1. Field of the Invention
This invention relates to a method of stirring molten metal by repeatedly sucking and discharging part of the molten metal into and out of a refractory cylinder having an upper closed end and a lower opening end immersed in the molten metal, and more particularly to the refractory cylinder including evacuating and pressurizing means for carrying out the above method.
2. Description of the Prior Art
The inventors of the application have proposed a superior secondary refining method for molten steel carried out using an assembly shown in FIG. 1, wherein a lower end of a cylinder 6 made of a refractory material is immersed in a molten steel 5 in a ladle 1. The method comprises steps of evacuating the cylinder 6 to suck up an amount of the molten steel in the cylinder and pressurizing the cylinder to rapidly discharge the sucked molten steel into the ladle and periodically repeating the above operation to violently stir the molten metal in the ladle 1 with the aid of the kinetic energy transferred by the discharged molten steel. In this case, a deoxidizer or elements to be alloyed may be added into the cylinder.
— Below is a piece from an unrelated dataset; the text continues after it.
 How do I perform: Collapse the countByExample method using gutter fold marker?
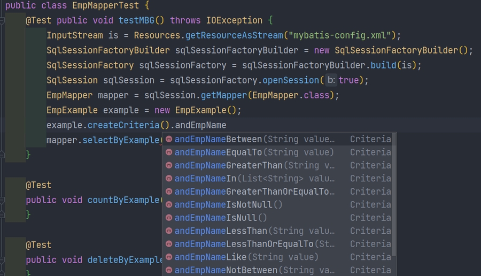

The added elements or the like melt into the molten steel in an inert atmosphere without any adverse effect of slag to ensure a high yield of the addition.
In order to obtain the kinetic energy for the effective stirring, the space on the meniscus of the melt in the cylinder is evacuated to raise the melt into the cylinder and then pressurized to rapidly discharging it into the ladle from the immersed end of the cylinder repeatedly at high cycles in unit time.
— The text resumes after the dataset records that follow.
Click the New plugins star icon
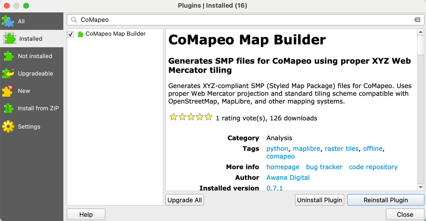 [8, 91]
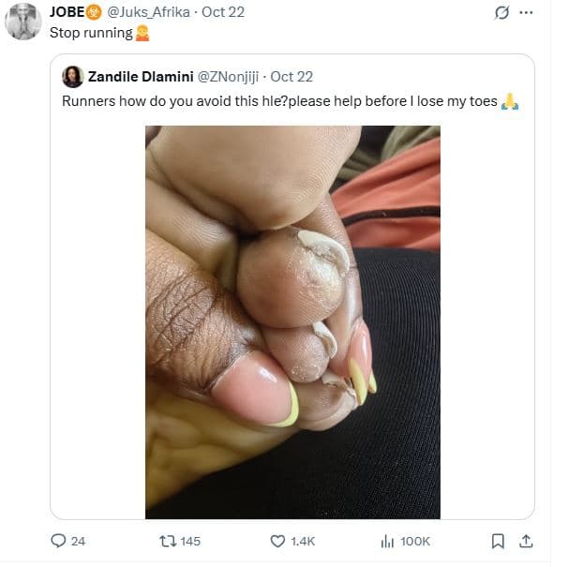Image resolution: width=568 pixels, height=567 pixels.
Task: Click the @ZNonjiji handle
Action: 230,76

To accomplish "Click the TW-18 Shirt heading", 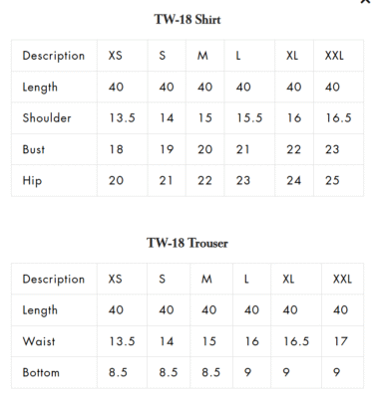I will pos(188,19).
In actual operations on scale in the order of 300 ton, the refractory cylinder has usually 600-1,000 mm inner diameter and as much as 3,500 mm length and is provided at its upper end with pipings for pressurizing and evacuating and chutes for adding refining agents and/or elements to be alloyed.
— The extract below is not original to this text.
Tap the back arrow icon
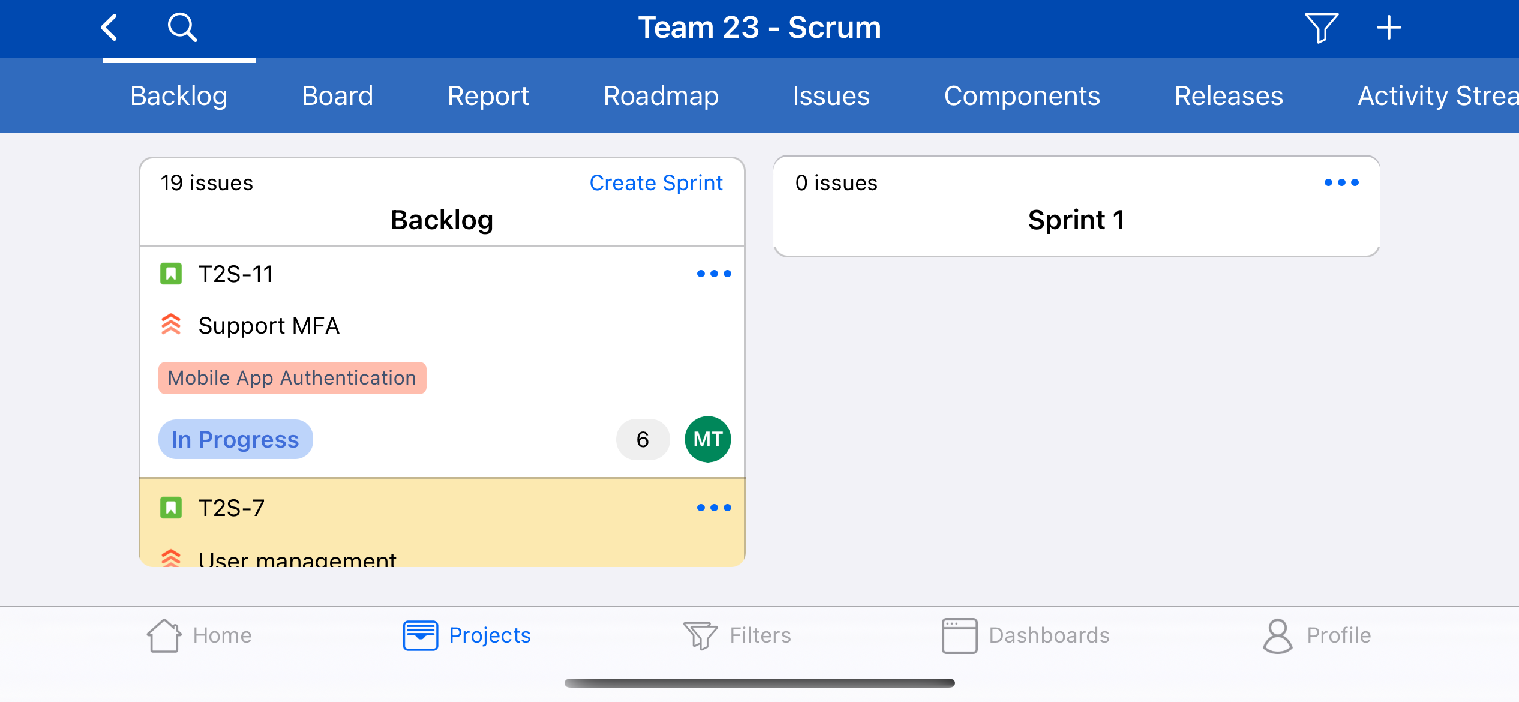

Usually, cylindrical core metals are embedded in the immersed lower end of the cylinder for the purpose of shutting off air passing therethrough and reinforcing those areas and the upper areas thereabove are surrounded by protecting steel plates.
The larger the refractory cylinder, the greater is usually the stirring force, but the shorter is its service life. From results of experiments by the inventors, it has been found that the life of the refractory cylinder depends not only upon its size but also upon the amount of the molten steel to be treated in view of the stirring effect.
In raising and lowering the molten steel in the above manner, the inner surfaces of the refractory cylinder are necessarily damaged by the violent friction force between the moving molten metal column and the inner surfaces of the refractory cylinder at high temperatures. Also deposited solidified steel on the upper part of the inner surfaces due to splashes of the molten steel caused by the variation in pressure unavoidably lowers the performance of the apparatus.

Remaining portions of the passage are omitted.